-- GIVEN RECORDS follows --

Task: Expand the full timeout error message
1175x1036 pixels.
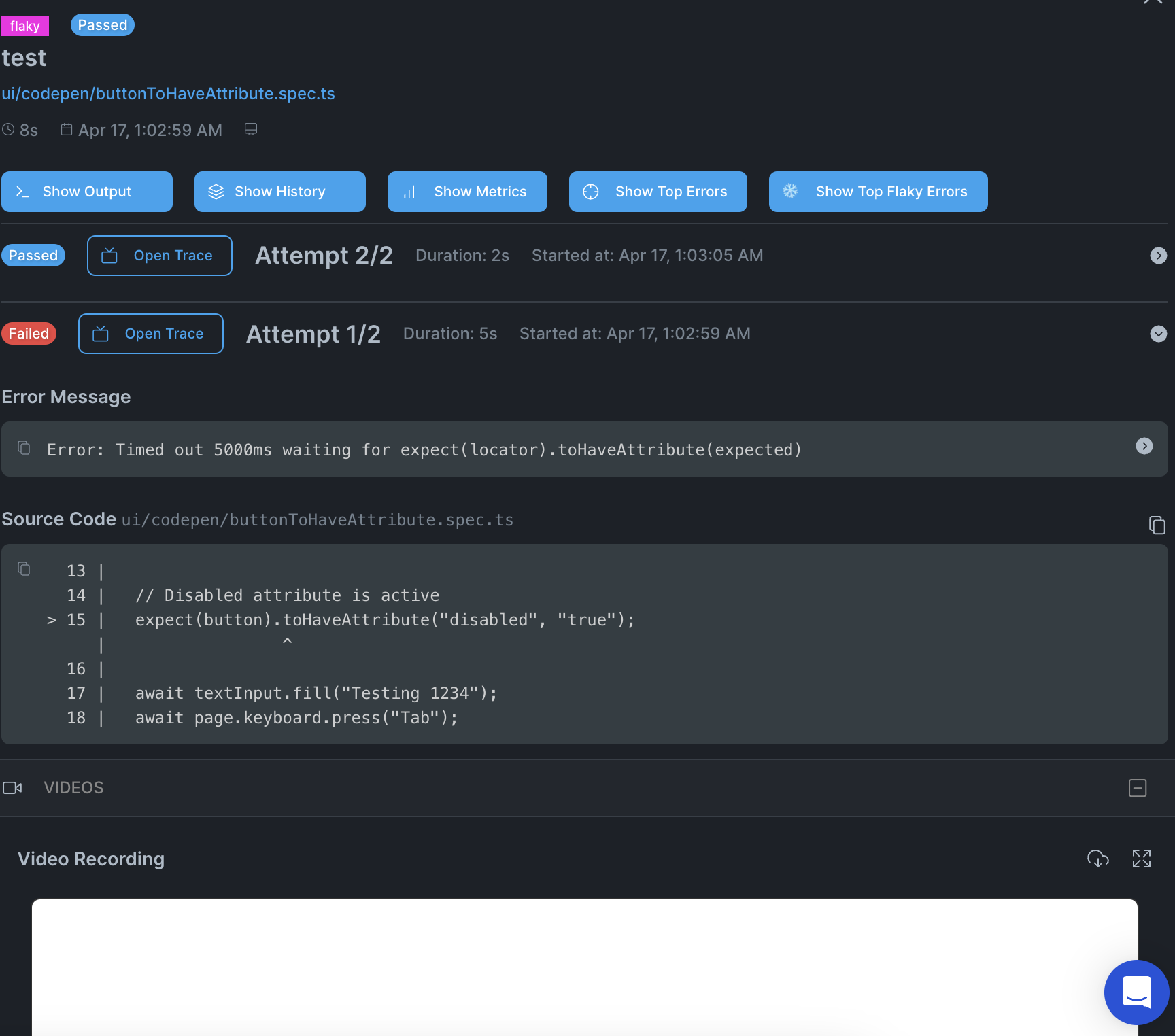Action: (1144, 447)
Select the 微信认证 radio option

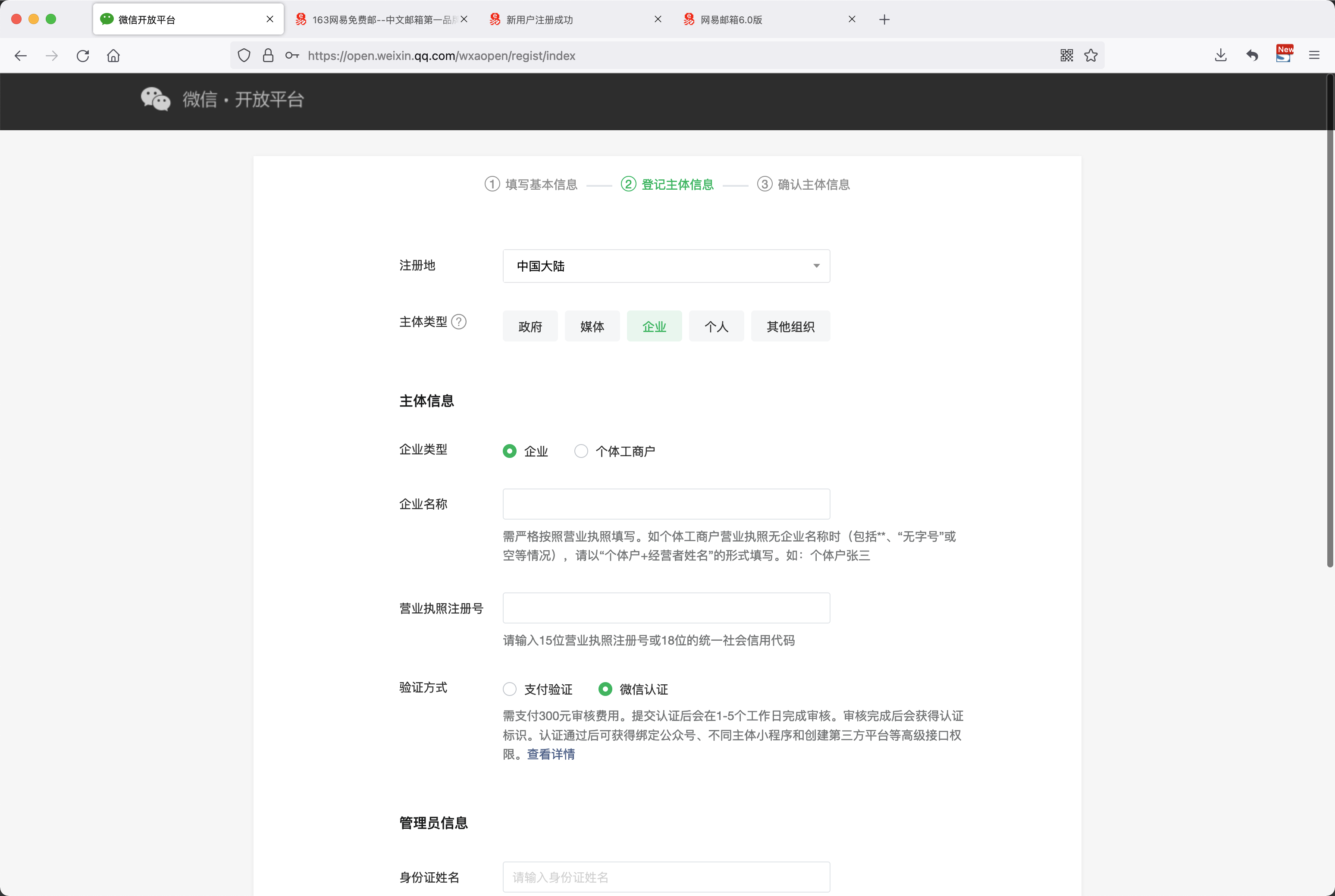tap(605, 689)

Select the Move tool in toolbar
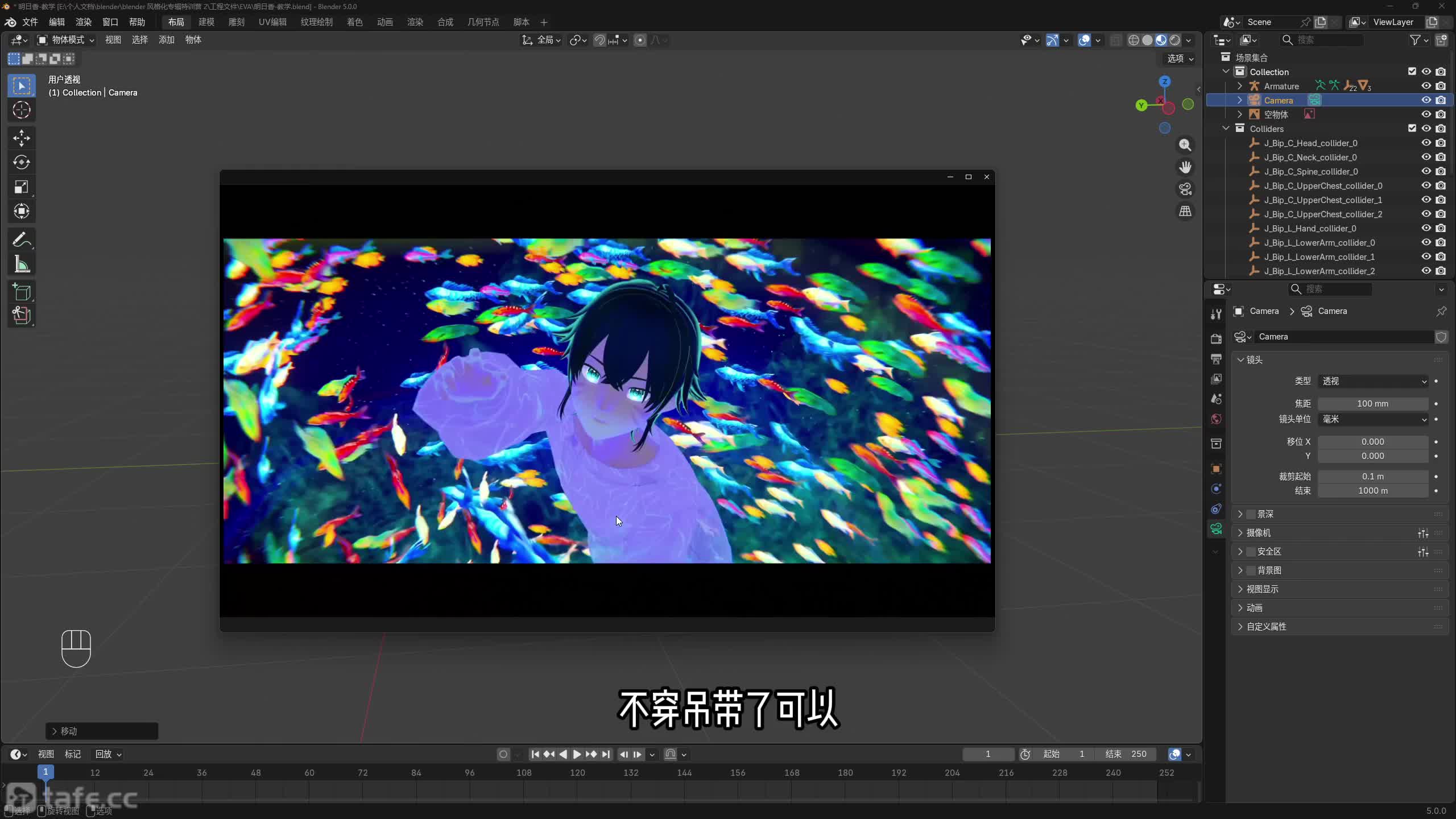point(22,138)
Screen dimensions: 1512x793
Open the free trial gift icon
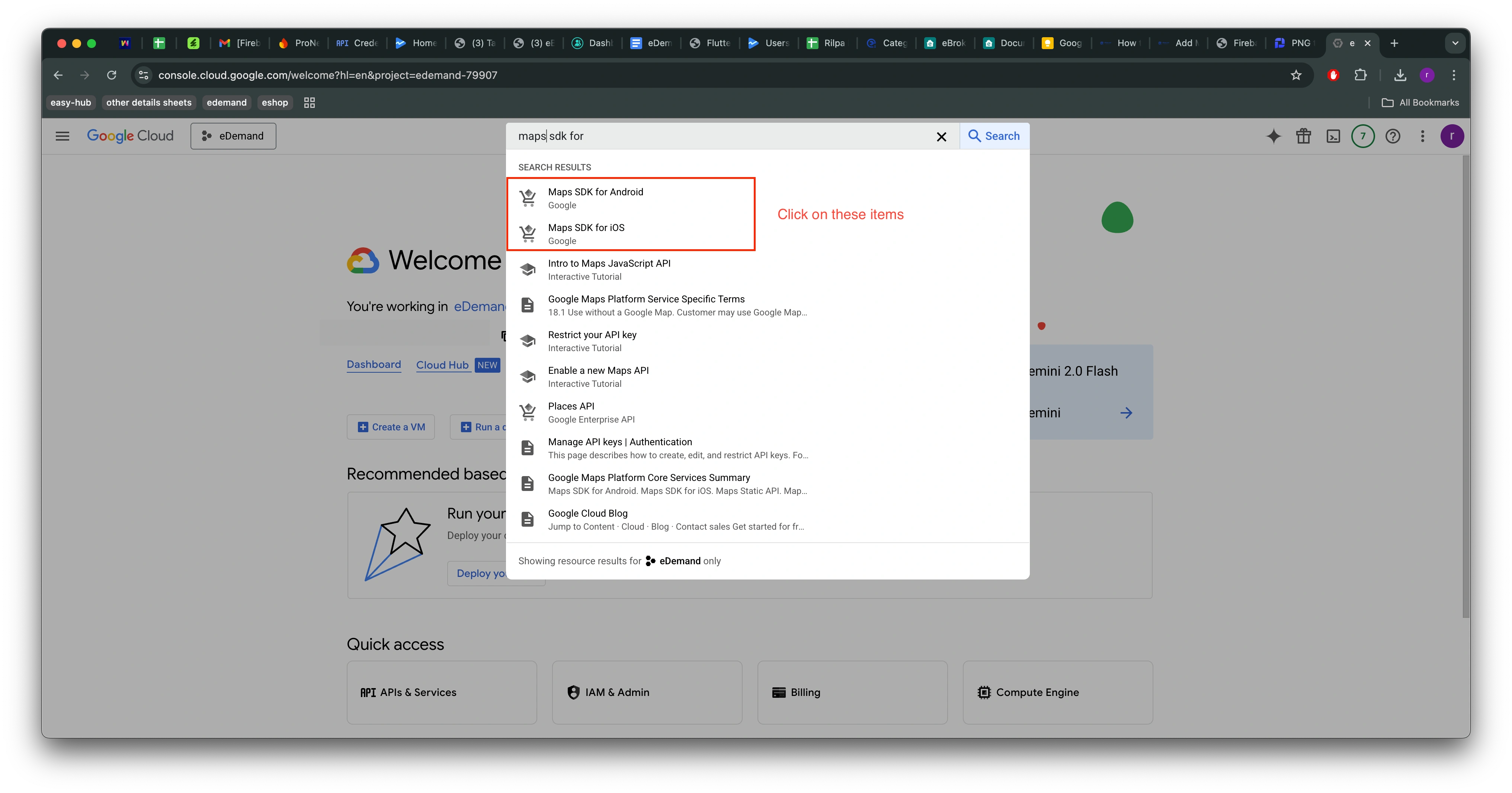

-- GIVEN RECORDS concluded --

Reproduce these records exactly, but not the pictures.

Task: Expand the full timeout error message
1175x1036 pixels.
Action: (1144, 447)
Select the 微信认证 radio option

tap(605, 689)

Select the Move tool in toolbar
point(22,138)
Screen dimensions: 1512x793
Open the free trial gift icon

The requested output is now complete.